Chen Limin, Zhang Zhengwei, Kolb Hartmuth C, Walsh Joseph C, Zhang James, Guan Yihui
PET Center, Huashan Hospital, Fudan University, Shanghai, China.
Nucl Med Commun. 2012 Oct;33(10):1096-102. doi: 10.1097/MNM.0b013e3283571016.
Hypoxia is an important negative prognostic factor for radiation treatment of head and neck (H&N) cancer. The focus of this study was to evaluate the feasibility of 18F-HX4 (3-[18F]fluoro-2-(4-((2-nitro-1Himidazol- 1-yl)methyl)-1H-1,2,3,-triazol-1-yl)-propan-1-ol) on hypoxia imaging compared with 18F-fluoromisonidazole (18F-FMISO) mainly in human H&N cancer.
18F-HX4 precursor, standards, and methods were provided by Siemens Molecular Imaging Inc. 18F-HX4 was prepared in an automated module. Twelve patients with H&N cancer were recruited into this study. Each patient underwent 18F-HX4 PET/CT imaging, followed by 18F-FMISO and 18F-fluorodeoxyglucose (18F-FDG) PET/CT on separate days. 18F-HX4 and 18F-FMISO images of the H&N areas were acquired 1.5 and 2 h after injection, respectively. Standard uptake values and tumor-to-muscle (T/M) ratios were calculated. Immunohistochemical analysis of the hypoxia-associated marker CA-IX was carried out to investigate the relationship with PET uptake.
18F-HX4 and 18F-FMISO in the patients gave similar hot spots well within the 18F-FDG uptake region. At 1.5 h postinjection 18F-HX4 yielded a T/M similar to that of 18F-FMISO at 2 h postinjection (1.94±1.03 vs. 1.85±1.01; P> 0.05). A total of 12 lesions were identified. Among them, eight lesions were positive and two lesions were negative on both 18F-HX4 and 18F-FMISO images; one of the other two lesions was positive only on 18F-HX4, whereas the other one was positive only on 18F-FMISO. The CA-IX expression result correlated with the hypoxia imaging but not with 18F-FDG imaging.

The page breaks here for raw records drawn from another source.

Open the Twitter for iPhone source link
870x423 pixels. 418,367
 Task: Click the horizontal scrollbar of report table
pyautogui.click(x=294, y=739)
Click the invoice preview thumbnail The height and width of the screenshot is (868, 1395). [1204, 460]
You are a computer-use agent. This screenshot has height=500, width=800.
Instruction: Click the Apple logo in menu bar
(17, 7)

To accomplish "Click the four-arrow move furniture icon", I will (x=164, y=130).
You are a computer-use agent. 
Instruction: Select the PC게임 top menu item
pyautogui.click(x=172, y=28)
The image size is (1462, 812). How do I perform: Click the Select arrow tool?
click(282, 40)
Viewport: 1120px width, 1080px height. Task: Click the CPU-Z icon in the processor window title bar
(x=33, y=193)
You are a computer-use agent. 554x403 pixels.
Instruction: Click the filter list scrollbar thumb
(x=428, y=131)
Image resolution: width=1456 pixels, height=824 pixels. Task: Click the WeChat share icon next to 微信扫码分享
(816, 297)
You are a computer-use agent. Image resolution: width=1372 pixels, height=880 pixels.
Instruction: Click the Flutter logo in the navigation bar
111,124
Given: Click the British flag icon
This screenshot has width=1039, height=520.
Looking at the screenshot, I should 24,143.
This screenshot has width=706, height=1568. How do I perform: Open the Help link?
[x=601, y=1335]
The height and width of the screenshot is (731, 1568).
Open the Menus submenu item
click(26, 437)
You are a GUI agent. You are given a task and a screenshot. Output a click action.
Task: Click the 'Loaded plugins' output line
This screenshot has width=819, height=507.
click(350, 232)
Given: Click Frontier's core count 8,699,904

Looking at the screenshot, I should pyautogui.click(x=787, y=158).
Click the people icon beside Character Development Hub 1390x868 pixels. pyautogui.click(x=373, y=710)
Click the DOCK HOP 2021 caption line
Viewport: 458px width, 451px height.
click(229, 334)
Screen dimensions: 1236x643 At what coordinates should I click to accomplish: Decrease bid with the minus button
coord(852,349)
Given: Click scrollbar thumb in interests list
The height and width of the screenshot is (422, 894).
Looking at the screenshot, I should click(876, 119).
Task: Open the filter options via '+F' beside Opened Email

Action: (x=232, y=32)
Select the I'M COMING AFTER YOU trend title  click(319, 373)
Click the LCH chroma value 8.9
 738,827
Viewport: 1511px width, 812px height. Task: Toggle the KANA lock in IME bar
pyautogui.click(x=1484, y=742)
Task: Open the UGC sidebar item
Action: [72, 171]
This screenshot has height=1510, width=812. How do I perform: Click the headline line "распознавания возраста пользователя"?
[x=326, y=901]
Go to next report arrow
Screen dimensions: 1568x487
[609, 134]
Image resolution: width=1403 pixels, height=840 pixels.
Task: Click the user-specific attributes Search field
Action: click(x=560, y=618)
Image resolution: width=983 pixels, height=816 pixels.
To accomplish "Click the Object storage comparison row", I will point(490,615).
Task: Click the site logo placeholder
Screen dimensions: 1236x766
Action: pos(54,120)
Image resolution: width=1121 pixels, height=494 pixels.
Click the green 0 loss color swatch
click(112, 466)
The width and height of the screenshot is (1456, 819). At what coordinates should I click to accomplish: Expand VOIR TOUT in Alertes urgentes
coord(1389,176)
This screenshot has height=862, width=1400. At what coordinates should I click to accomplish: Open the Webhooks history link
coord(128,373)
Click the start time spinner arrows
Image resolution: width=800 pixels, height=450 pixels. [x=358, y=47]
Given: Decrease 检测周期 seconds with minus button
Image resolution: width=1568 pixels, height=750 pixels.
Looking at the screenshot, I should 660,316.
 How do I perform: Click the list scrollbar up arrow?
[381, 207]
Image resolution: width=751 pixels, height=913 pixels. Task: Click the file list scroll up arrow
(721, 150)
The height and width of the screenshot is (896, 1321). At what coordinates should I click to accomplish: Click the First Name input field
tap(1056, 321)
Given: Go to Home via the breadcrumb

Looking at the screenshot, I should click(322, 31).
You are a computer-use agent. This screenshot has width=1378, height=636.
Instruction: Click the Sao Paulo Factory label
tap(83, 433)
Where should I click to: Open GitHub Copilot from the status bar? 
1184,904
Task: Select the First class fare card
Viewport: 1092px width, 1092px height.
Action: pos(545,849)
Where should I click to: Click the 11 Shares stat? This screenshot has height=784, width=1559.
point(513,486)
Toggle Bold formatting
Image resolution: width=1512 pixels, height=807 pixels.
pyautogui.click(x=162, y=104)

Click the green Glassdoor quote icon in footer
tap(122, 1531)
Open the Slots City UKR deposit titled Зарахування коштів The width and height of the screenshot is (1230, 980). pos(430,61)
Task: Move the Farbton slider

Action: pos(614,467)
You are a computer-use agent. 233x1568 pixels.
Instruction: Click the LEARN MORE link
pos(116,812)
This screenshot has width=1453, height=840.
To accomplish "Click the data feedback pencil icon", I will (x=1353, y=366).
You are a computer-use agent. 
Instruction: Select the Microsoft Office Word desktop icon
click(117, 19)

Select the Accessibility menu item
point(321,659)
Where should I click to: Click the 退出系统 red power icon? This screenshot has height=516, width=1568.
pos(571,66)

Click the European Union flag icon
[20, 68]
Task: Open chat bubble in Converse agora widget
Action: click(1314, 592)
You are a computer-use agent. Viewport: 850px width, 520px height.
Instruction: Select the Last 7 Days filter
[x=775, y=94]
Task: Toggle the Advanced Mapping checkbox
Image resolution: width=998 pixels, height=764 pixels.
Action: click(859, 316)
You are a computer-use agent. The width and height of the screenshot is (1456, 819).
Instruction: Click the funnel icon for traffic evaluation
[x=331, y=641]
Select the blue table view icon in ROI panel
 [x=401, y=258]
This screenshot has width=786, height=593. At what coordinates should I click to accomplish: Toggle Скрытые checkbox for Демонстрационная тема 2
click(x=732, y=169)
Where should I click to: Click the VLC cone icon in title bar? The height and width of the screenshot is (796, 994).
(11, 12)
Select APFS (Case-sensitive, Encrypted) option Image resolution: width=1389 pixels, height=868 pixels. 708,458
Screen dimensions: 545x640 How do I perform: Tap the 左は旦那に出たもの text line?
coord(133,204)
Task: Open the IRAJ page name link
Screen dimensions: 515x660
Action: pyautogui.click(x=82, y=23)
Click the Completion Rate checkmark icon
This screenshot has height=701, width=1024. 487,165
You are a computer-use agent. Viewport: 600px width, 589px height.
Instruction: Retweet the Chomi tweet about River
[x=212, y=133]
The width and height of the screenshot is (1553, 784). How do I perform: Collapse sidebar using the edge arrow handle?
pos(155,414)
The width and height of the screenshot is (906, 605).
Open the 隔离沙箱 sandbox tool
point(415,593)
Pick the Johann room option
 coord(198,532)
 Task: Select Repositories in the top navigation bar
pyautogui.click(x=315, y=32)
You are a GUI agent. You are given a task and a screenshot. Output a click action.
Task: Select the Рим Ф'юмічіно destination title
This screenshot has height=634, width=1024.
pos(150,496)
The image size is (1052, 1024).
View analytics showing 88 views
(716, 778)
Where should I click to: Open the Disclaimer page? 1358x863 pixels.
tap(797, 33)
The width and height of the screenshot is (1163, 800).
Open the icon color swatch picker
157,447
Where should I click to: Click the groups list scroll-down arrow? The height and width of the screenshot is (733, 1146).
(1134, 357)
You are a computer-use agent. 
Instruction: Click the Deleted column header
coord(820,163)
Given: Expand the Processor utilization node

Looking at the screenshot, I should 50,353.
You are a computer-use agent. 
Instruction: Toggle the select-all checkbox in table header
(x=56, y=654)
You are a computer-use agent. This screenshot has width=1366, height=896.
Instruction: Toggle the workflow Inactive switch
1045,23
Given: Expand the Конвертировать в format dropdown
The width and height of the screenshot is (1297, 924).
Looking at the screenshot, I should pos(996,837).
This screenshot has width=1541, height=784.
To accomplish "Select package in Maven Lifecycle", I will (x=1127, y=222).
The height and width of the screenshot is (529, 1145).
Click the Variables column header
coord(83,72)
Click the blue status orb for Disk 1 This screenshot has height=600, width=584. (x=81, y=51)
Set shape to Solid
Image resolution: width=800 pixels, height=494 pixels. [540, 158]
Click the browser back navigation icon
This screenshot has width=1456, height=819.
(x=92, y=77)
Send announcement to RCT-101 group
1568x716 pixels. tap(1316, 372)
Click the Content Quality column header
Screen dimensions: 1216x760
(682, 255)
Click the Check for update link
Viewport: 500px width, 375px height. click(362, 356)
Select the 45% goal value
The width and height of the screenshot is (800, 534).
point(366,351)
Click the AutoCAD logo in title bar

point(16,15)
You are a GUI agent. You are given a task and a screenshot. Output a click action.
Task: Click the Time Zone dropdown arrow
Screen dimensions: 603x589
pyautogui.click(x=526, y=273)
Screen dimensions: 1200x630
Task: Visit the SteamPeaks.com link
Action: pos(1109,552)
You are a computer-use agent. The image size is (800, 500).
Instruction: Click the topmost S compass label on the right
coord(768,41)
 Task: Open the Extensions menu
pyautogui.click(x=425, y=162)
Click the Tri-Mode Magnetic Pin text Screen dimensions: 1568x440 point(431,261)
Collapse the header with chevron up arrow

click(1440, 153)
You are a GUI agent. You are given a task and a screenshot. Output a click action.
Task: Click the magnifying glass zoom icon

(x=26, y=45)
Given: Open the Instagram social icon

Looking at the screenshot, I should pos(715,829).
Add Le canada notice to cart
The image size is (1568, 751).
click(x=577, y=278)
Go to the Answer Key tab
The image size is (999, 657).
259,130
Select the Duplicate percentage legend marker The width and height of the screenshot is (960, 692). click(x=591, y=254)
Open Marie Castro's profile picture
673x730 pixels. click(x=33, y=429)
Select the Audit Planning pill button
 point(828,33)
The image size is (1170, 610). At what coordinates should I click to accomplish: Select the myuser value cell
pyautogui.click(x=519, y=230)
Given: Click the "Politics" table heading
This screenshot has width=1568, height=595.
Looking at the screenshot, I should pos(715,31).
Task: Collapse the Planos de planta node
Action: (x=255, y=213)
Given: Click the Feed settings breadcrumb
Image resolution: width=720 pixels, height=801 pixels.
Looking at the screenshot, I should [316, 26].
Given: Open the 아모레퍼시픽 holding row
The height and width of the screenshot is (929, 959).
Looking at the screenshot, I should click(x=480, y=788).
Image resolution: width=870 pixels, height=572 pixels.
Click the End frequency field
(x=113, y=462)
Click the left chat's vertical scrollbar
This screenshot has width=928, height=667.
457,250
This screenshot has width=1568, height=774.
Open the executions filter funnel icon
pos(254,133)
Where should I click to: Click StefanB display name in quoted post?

18F-HX4 is a safe and feasible agent in hypoxia imaging of H&N cancer patients. We could assume that 18F-HX4 may have higher sensitivity and specificity, faster clearance, and shorter injection–acquisition time compared with traditional 18F-FMISO. Additional evaluations need to be carried out to validate the assumption. Further development of 18F-HX4 for eventual targeting of antihypoxia therapies is warranted.
缺氧是头颈部(H&N)癌放射治疗的一个重要不良预后因素。本研究的重点是评估18F-HX4(3-[18F]氟-2-(4-((2-硝基-1H-咪唑-1-基)甲基)-1H-1,2,3,-三唑-1-基)-丙-1-醇)在缺氧成像方面的可行性,并与主要用于人类H&N癌的18F-氟米索硝唑(18F-FMISO)进行比较。
18F-HX4前体、标准品和方法由西门子分子影像公司提供。18F-HX4在一个自动化模块中制备。12例H&N癌患者被纳入本研究。每位患者先进行18F-HX4 PET/CT成像,随后在不同日期分别进行18F-FMISO和18F-氟脱氧葡萄糖(18F-FDG)PET/CT成像。分别在注射后1.5小时和2小时采集H&N区域的18F-HX4和18F-FMISO图像。计算标准摄取值和肿瘤与肌肉(T/M)比值。对缺氧相关标志物CA-IX进行免疫组化分析,以研究其与PET摄取的关系。
患者体内的18F-HX4和18F-FMISO在18F-FDG摄取区域内产生了相似的热点。注射后1.5小时,18F-HX4产生的T/M与注射后2小时的18F-FMISO相似(1.94±1.03对1.85±1.01;P>0.05)。共识别出12个病灶。其中,8个病灶在18F-HX4和18F-FMISO图像上均为阳性,2个病灶均为阴性;另外2个病灶中的一个仅在18F-HX4上为阳性,而另一个仅在18F-FMISO上为阳性。CA-IX表达结果与缺氧成像相关,但与18F-FDG成像无关。
18F-HX4在H&N癌患者的缺氧成像中是一种安全可行的药物。我们可以假设,与传统的18F-FMISO相比,18F-HX4可能具有更高的敏感性和特异性、更快的清除率以及更短的注射-采集时间。需要进行额外的评估来验证这一假设。18F-HX4用于最终靶向抗缺氧治疗的进一步开发是有必要的。